SEKELUMIT KISAHKU DI TAIWAN

2014-04-19 / Irnelya Sari / SEKELUMIT KISAHKU DI TAIWAN / Bahasa Indonesia / Tidak ada


SEKELUMIT KISAHKU DI TAIWAN
Oleh, Irnelya Sari


Dengan berbekal bahasa dan keterampilan yang pas-pasan, aku mencoba keberuntungan merantau ke Taiwan. Negara kecil nan subur itu, menyambutku dengan ramah.

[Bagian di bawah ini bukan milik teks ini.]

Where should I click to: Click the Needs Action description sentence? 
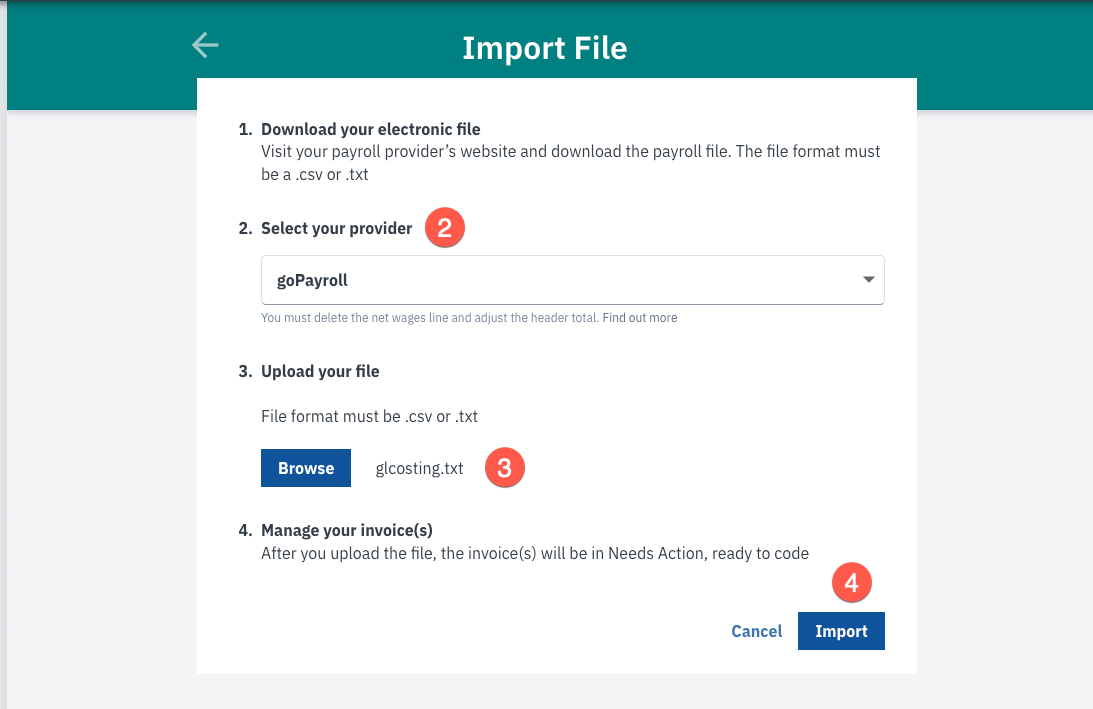[535, 554]

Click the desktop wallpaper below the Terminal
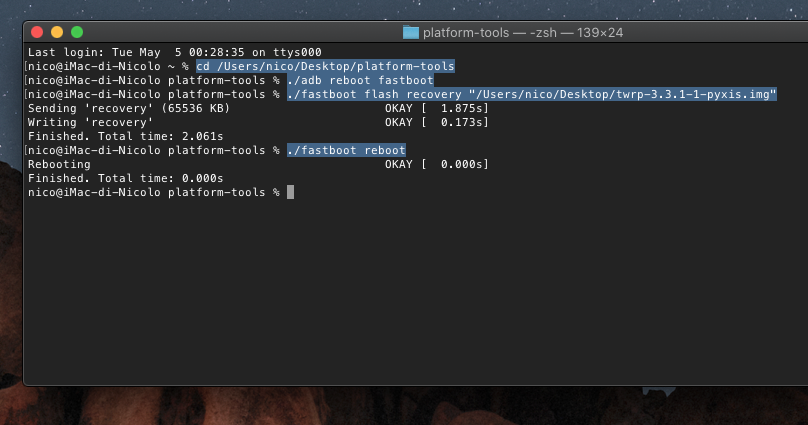tap(400, 405)
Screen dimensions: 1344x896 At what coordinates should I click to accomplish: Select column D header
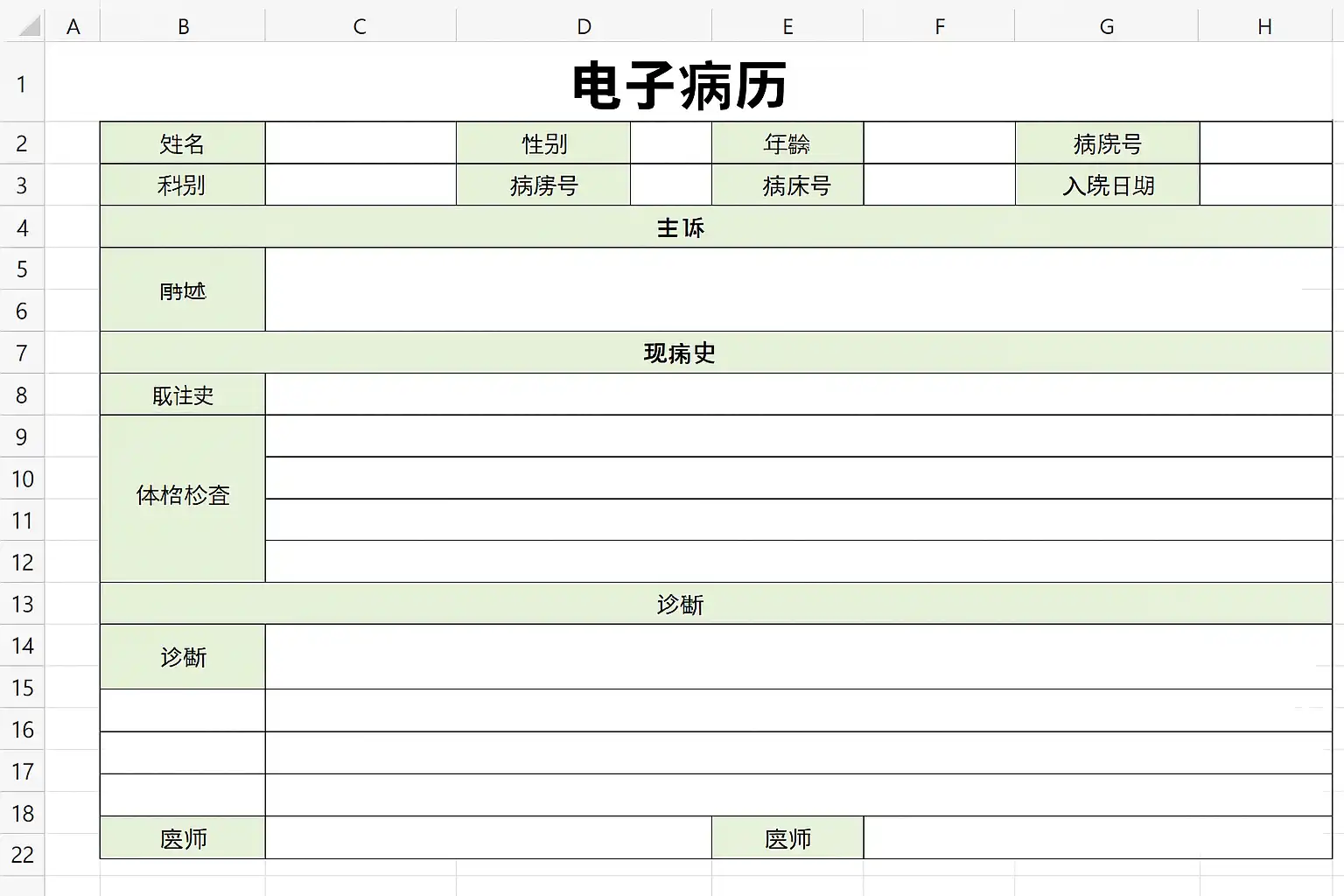coord(584,26)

Tanggal 3 Mei 2001, untuk pertama kalinya aku menapakkan kaki di negara yang berjuluk Formosa ini. Perjalanan Jakarta-Taipei selanjutnya transit ke Kaoshiung aku rasakan dengan berdebar-debar. Betapa tidak dari 12 TKI yang diberangkatkan dari Jakarta, hanya aku yang transit ke kota terbesar ke-2 di Taiwan itu.

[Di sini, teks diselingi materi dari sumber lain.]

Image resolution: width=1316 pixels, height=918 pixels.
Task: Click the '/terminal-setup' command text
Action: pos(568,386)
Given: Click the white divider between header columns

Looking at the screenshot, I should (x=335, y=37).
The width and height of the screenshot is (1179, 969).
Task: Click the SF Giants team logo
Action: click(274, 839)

Bertanya, dan selalu tersenyumlah karena dengan bermodal keduanya jalan kita akan mudah. Begitu wejangan orangtua, mengingat anaknya yang pemurung.

Nawaitu!
Demi anak dan keluarga, aku sambut Taiwan dengan segala tantangannya. Bismillah ...

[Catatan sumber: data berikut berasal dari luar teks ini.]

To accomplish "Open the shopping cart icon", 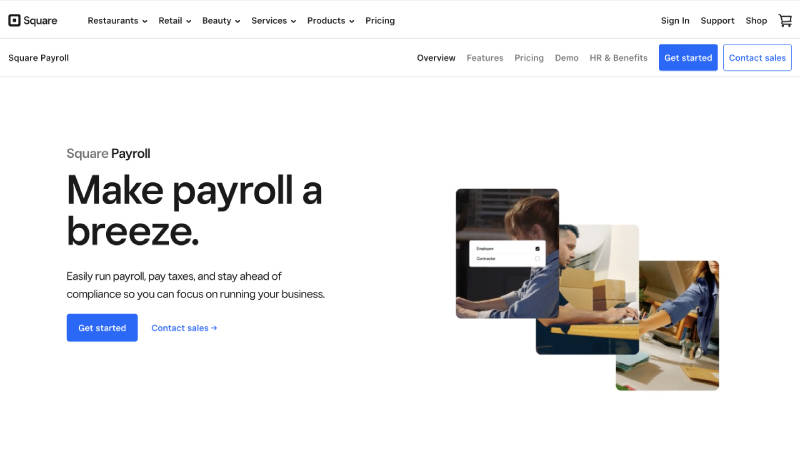I will coord(785,20).
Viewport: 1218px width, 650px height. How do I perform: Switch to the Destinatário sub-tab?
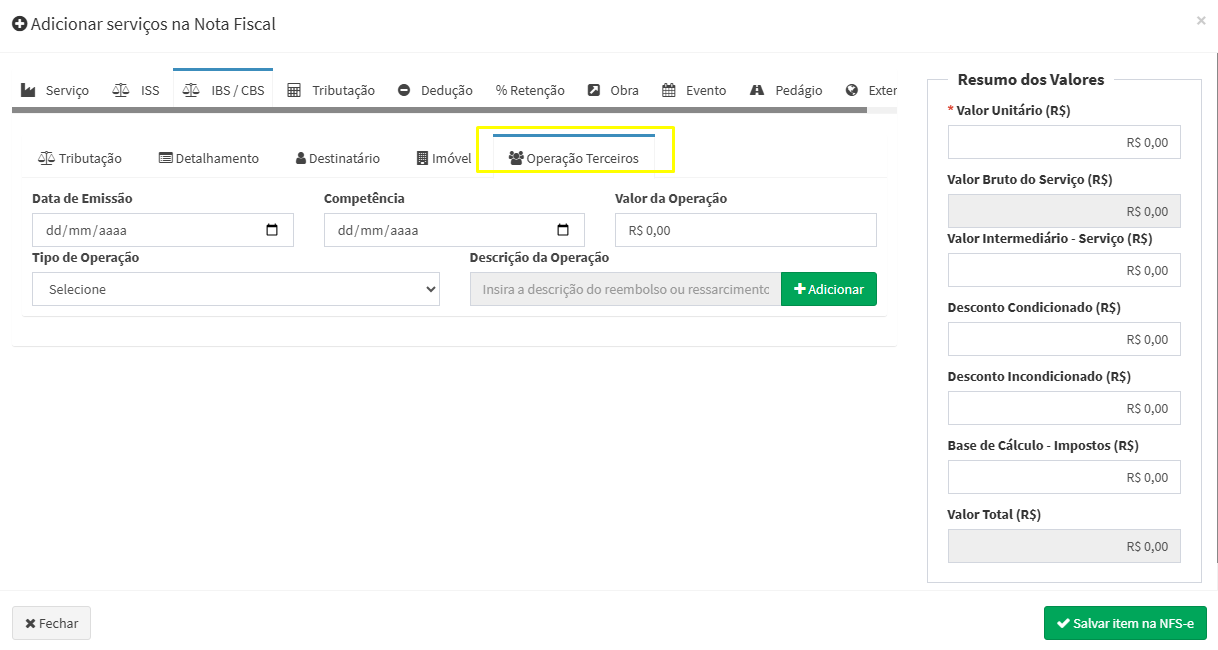338,158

Langkah terasa ringan saat perwakilan agensi menjemputku kala itu. Gedung bertuliskan Do-Best berdiri dengan megah di depan mata. Bangunan tempat para agensi menjalankan rutinitas. Aku dipersilahkan istirahat setelah menandatangani beberapa dokumen yang hanya aku baca separuhnya. Itu lah faktanya, agensi tidak memberi keleluasaan kita mengerti isi perjanjian. Termasuk di dalamnya perjanjian sejumlah piutang kepada yayasan atau bank di Indonesia, yang dicicil berkala sebanyak NT$.9525 x 9 bulan. Dari besarnya pinjaman yang hanya Nt$.60.000. Sungguh sangat mencekik para TKI, karena tidak ada perubahan kurs dari tahun ke tahunnya. Tetap pada angka Nt$.280 saja. Aku mengerti itu sangat merugikan. Tetapi melawan agensi tidaklah cukup dengan pengetahuanku saat itu. Hanya perlawanan yang sia-sia. Aku juga memilih merelakan saja uang itu, mengingat di Indonesia sangat susah mencari pekerjaan.

Mandarin Taiwan sedikit berbeda dengan Cina daratan. Di lihat dari ejaan 'Pinyin' maupun pengucapannya. Dalam bahasa Mandarin ada yang disebut suara satu, dua, tiga, dan empat. Adanya pengelompokkan suara datar, rendah, melengkung, dan ditekan ini menyulitkan para BMI dalam mempelajari bahasa. Karena tidak belajar secara formal sebelumnya. Pelajaran yang kami cerna secara otodidak kadang memicu salah pengertian. Tetapi, tak jarang juga menjadi hiburan gratis buat para majikan, karena ucapan kami dianggap lucu. Seperti aku misalnya, pengucapan kata 'mei you chai' (tidak ada sayuran) yang salah, membuat majikanku hanya bisa melongo. Karena yang dia cerna adalah 'mei you chai' (tak ada di rumah) yang lain.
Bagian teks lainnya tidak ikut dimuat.